US fund manager The Capital Group has doubled its position to 10% in 3i Group (III) as shares in the FTSE 100 private equity giant show signs of a recovery from last month’s sell-off but stand on an 11% discount to net asset value.

Partners Group Private Equity (PEY) has allocated another €18m (£15.7m) to share buybacks on top of the €1.6m left from the programme announced last October. The €19.6m authority will end on 31 July. The £588m investment company stands on a 32% discount. It says its free cash flow at 31 March was €24m after a first quarter saw “a healthy flow of liquidity events” in which it received distributions of around €56m. New investment activity was “more muted” at about €12m.

Outflows from UK open-ended funds surged to £1.44bn in March from £927m in February, their worst month since last November according to data provider Calastone.
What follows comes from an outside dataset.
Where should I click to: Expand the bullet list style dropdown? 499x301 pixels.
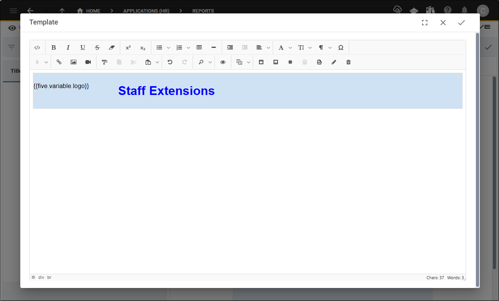pyautogui.click(x=169, y=48)
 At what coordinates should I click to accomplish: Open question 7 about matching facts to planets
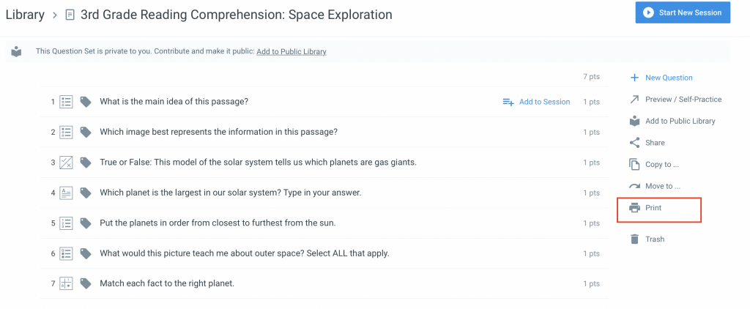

The biggest deterioration was seen in European, Asia-Pacific, emerging markets and Japanese funds but UK-focused funds again bore the brunt with £592m withdrawn, although this was only slightly up from the £555m of outflows in February. North American equities was the only sector to see inflows though these fell from £371m in February to £99m. With yields rising around the world on oil-shock inflation fears, investors pulled £535m from bond funds, more than reversing February’s inflows. March was the worst month for fixed income funds since April last year and the seventh worst on record.